Hello,

This may be relevant to some people. At the moment I use the Eigenvalue decomposition implemented in Eigen (or MKL ?GEES) but I just need to find the largest Eigenvalue. This can be done a lot more efficiently using the Power Method or Power Iteration method e.g.
http://www-stat.stanford.edu/~susan/cou ... ode40.html
http://en.wikipedia.org/wiki/Power_iteration

Is this supported in Eigen? otherwise it would be quite useful because often people just need the largest Eigenvalue and it is a waste to compute all just to get the largest. I am implementing it for my project but I think it perhaps would be a needed addition to Eigen.

Best regards,
Giovanni

Yes, at some point we should provide a reference and generic implementation in Eigen supporting both dense and sparse matrices.
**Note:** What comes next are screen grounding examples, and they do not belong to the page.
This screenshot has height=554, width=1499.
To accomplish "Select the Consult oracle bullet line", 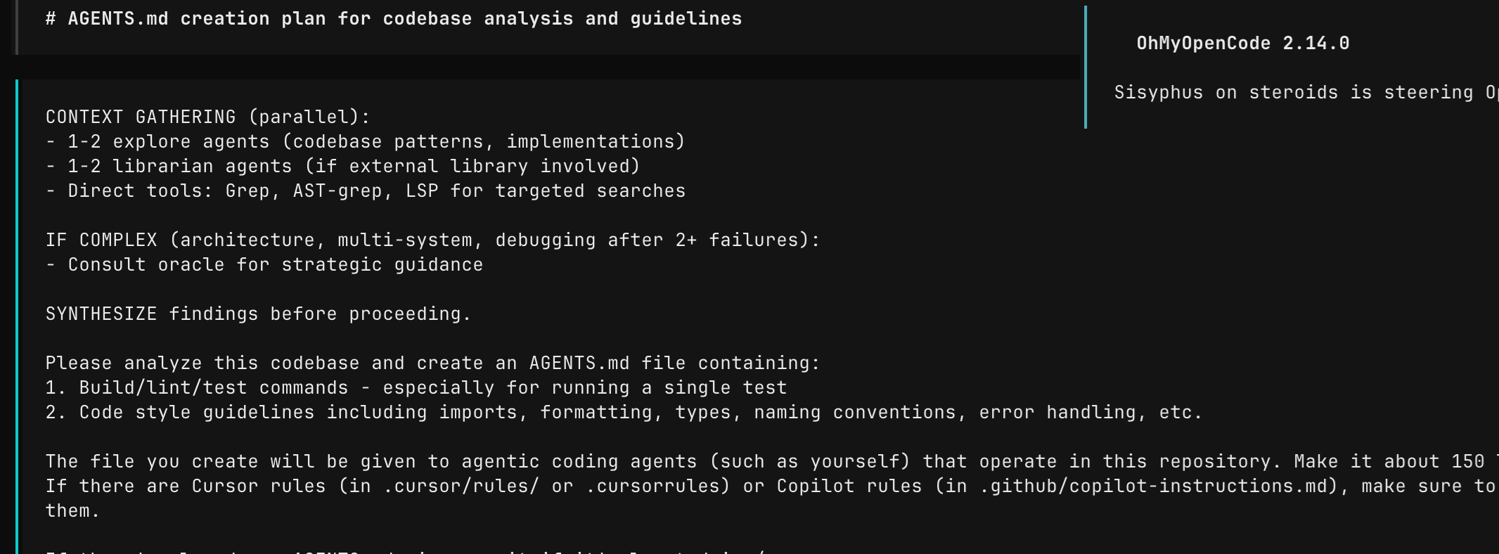I will pyautogui.click(x=264, y=264).
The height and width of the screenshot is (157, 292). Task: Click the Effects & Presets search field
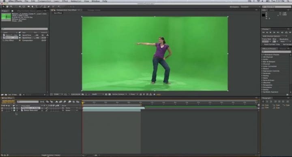pos(276,52)
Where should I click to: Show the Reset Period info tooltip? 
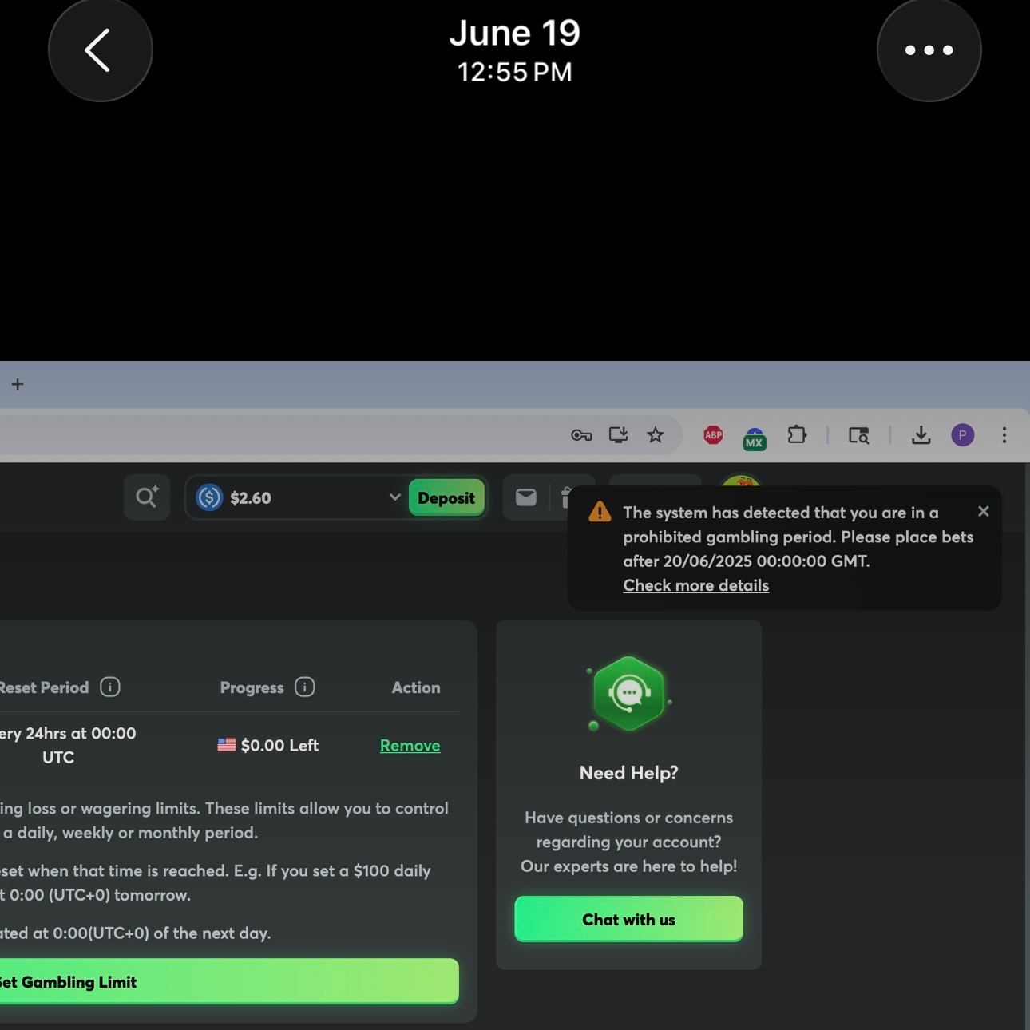click(x=110, y=687)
Here a reference implementation (ported to Eigen from http://www-stat.stanford.edu/~susan/cou ... ode40.html):

Code: Select all

// Power Method to approximate the largest Eigenvalue
double computeLargestEigenvalue(const MatrixXd& A) {
   double dd = 1.0;
   VectorXd x = VectorXd::Random(A.rows()).transpose();
   double lambda = 10.0;
   const double kEpsilon = 1e-1;
   VectorXd y;
   while (dd > kEpsilon) {
      y = A*x;
      dd = abs(x.norm() - lambda);
      lambda = x.norm();
      x = y / lambda;
   }
   // lambda contains the largest Eigenvalue while x the corresponding Eigenvector
   return lambda;
}

yes, there were some other starts there: viewtopic.php?f=74&t=108033#p251878

Hi There,
I only need the left eigenvector corresponding the largest eigenvalue of some matrix like 10*10. Is there any fast approach to reach it?

Thanks,